I remember being an entertainment, an object to be “fixed” for a man’s pleasure. Remembering, I offer no apologies for the fact that “good” men—men, at least, who are doing good work—are being caught in a change of rules they never could have anticipated. I don’t even offer apologies for the occasional man caught in the sudden surge of “me, too’s” who might have been misconstrued. As painful as all this is—more painful to the accusers than to anyone caught with his metaphorical pants down—it is a good and necessary pain if women are ever to be free.
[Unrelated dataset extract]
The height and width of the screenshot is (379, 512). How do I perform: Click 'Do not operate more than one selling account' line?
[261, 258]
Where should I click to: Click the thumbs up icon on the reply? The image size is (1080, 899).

There are major questions to be asked about what level of predation or simple boorishness, once exposed, requires a man to step down from whatever height he may have attained. And I hear the arguments for “due process.” We are a nation founded on due process. Yet in circumstances where so often and for so long due process has failed the vulnerable due process becomes too easily a cover for the status quo.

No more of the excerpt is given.